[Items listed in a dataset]
* Begin *
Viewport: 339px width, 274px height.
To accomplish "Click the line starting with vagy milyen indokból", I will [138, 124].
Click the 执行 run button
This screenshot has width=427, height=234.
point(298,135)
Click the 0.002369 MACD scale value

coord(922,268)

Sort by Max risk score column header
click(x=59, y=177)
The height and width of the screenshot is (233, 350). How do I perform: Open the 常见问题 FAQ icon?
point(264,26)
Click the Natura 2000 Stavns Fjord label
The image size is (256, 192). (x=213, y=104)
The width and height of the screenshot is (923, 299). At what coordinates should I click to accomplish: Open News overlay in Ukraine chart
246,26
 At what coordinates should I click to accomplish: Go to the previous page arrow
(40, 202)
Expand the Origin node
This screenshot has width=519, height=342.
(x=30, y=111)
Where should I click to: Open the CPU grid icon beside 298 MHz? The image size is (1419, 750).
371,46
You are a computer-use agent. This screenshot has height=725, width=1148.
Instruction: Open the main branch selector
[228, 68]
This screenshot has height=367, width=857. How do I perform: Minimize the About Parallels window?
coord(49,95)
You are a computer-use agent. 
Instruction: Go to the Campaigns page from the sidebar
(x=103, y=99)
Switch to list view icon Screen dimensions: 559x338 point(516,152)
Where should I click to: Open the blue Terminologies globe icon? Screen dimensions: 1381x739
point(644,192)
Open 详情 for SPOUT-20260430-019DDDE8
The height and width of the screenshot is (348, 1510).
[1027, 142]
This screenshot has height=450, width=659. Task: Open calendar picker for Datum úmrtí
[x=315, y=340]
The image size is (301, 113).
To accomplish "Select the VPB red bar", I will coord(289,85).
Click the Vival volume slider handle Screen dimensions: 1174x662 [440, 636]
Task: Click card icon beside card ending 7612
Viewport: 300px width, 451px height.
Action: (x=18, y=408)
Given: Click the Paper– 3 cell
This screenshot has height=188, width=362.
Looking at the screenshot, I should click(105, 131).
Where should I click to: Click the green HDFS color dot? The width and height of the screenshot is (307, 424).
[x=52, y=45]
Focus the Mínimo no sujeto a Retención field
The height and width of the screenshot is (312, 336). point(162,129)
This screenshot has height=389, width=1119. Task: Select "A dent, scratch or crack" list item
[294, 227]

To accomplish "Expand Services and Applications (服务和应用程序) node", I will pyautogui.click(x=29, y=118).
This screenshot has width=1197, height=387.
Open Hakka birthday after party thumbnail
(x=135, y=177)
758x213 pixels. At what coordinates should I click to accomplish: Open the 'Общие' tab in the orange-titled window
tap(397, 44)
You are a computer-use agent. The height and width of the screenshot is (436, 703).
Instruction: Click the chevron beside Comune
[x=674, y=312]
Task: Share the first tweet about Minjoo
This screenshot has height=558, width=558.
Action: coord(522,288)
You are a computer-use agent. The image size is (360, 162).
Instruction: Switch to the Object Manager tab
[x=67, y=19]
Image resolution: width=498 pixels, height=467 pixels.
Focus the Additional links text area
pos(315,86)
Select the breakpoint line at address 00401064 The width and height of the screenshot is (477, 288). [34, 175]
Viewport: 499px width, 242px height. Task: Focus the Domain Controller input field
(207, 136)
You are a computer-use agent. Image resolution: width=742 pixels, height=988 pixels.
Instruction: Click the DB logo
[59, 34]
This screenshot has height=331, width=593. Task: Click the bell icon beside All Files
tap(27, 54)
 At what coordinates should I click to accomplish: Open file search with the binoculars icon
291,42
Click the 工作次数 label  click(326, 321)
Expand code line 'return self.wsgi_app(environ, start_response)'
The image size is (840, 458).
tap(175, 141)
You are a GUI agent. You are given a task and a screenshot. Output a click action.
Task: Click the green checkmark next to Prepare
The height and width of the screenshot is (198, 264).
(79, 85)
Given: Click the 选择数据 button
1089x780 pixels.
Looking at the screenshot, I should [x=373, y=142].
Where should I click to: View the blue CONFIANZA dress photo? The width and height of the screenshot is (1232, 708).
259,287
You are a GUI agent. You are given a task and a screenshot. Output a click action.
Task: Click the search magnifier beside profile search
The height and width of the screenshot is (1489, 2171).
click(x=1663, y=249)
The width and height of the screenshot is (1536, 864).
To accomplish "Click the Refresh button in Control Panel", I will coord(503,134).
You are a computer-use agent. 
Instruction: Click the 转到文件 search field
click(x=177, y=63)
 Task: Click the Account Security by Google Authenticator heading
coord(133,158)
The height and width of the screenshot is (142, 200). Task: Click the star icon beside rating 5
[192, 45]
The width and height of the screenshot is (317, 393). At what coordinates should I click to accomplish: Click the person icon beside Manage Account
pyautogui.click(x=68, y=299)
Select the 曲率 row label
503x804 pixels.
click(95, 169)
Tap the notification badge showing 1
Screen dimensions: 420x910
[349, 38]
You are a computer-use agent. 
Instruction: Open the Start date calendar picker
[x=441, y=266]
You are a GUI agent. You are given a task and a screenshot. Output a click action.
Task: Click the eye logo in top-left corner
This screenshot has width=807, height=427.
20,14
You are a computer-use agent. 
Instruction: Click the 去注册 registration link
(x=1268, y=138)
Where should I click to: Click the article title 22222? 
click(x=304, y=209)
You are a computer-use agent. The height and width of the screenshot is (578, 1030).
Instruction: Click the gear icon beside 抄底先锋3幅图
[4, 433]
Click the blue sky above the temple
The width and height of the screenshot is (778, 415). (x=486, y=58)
* End *
Exercise
Copy out the records word for word, from the start through the line that contains "The image size is (256, 192). (x=213, y=104)".

Exercise answer
Viewport: 339px width, 274px height.
To accomplish "Click the line starting with vagy milyen indokból", I will [138, 124].
Click the 执行 run button
This screenshot has width=427, height=234.
point(298,135)
Click the 0.002369 MACD scale value

coord(922,268)

Sort by Max risk score column header
click(x=59, y=177)
The height and width of the screenshot is (233, 350). How do I perform: Open the 常见问题 FAQ icon?
point(264,26)
Click the Natura 2000 Stavns Fjord label
The image size is (256, 192). (x=213, y=104)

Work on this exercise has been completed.